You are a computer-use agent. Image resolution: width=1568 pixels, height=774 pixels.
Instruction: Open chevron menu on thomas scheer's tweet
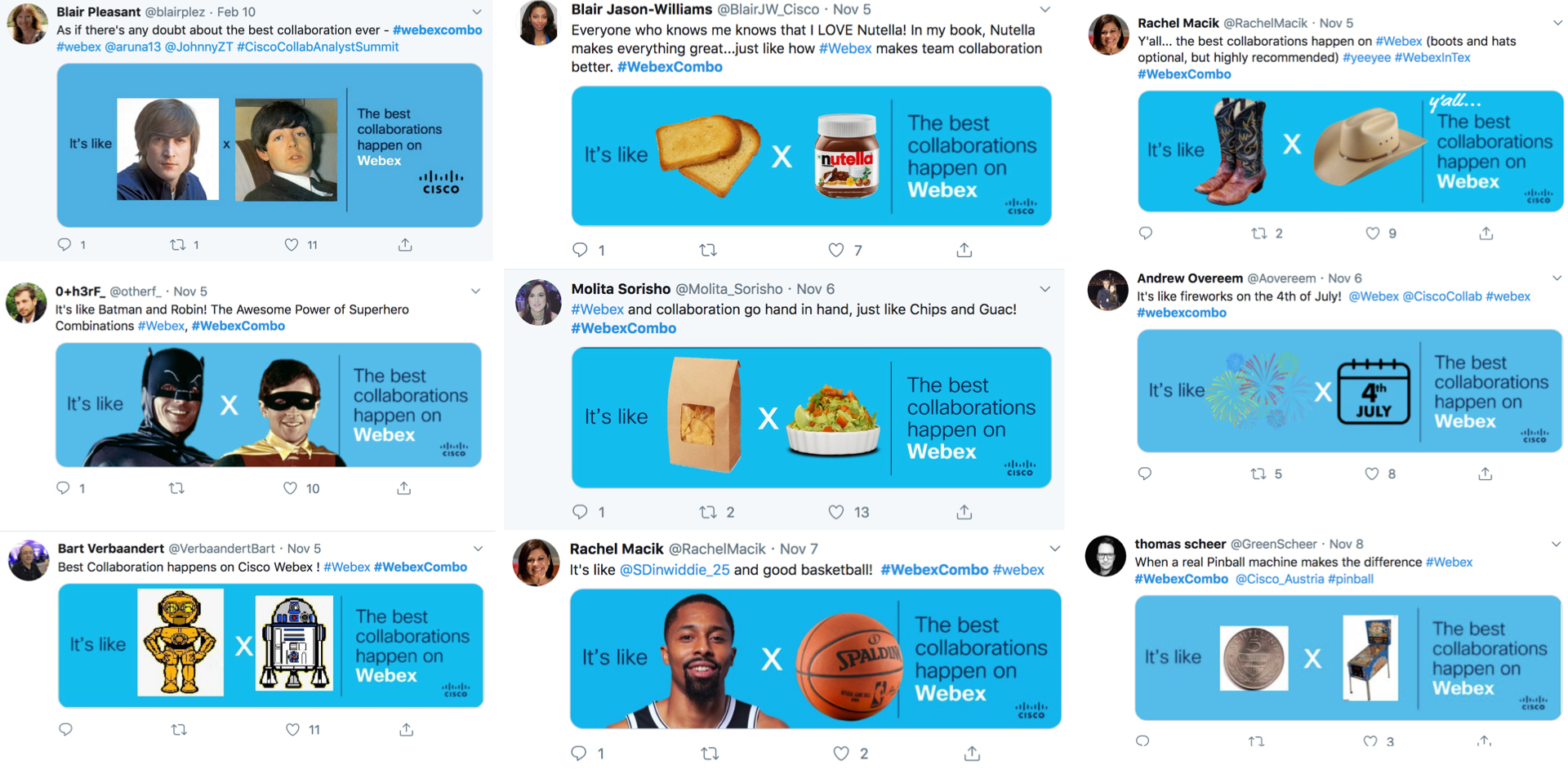[x=1556, y=544]
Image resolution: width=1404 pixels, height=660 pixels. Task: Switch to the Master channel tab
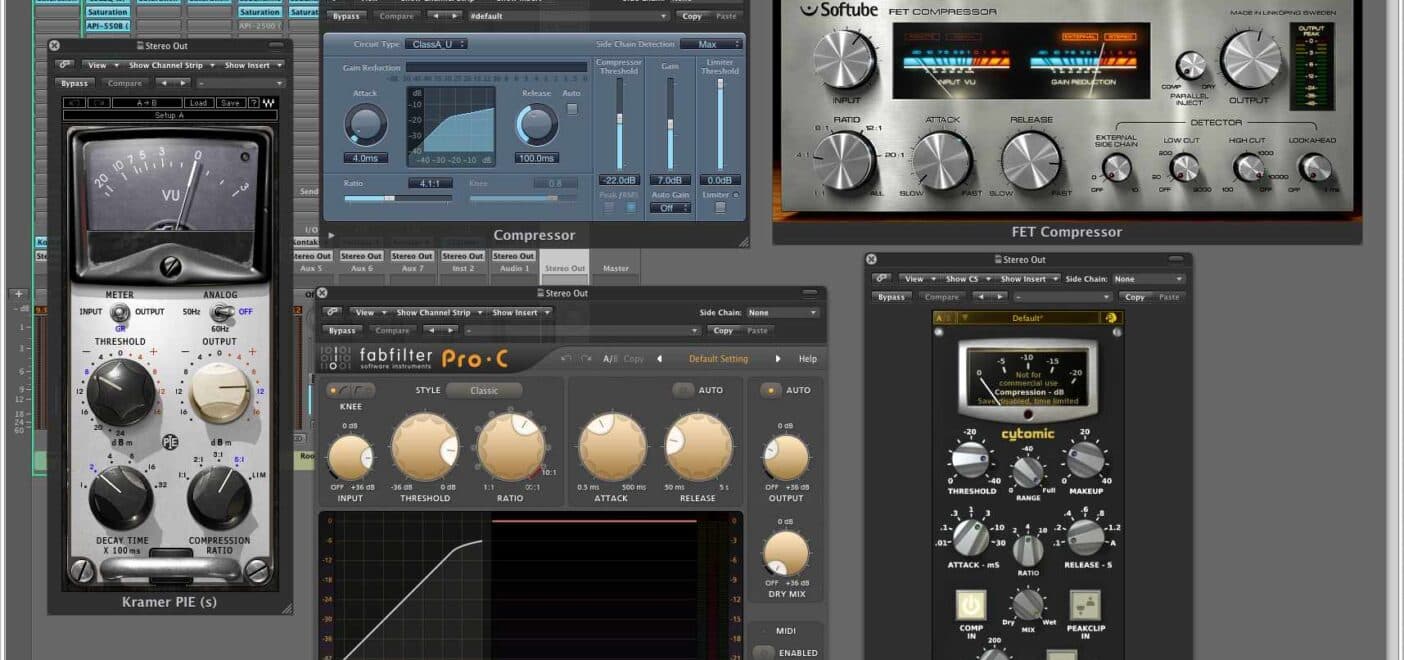pos(616,268)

================

▶ [WHAT YOU ARE ASKED TO DO]
Leave out every picture, and repeat word for word only the lines from the one holding "Instruction: Open chevron" through the end of the entries above, both ends included.

▶ [WRITTEN REPLY]
Instruction: Open chevron menu on thomas scheer's tweet
[x=1556, y=544]
Image resolution: width=1404 pixels, height=660 pixels. Task: Switch to the Master channel tab
pos(616,268)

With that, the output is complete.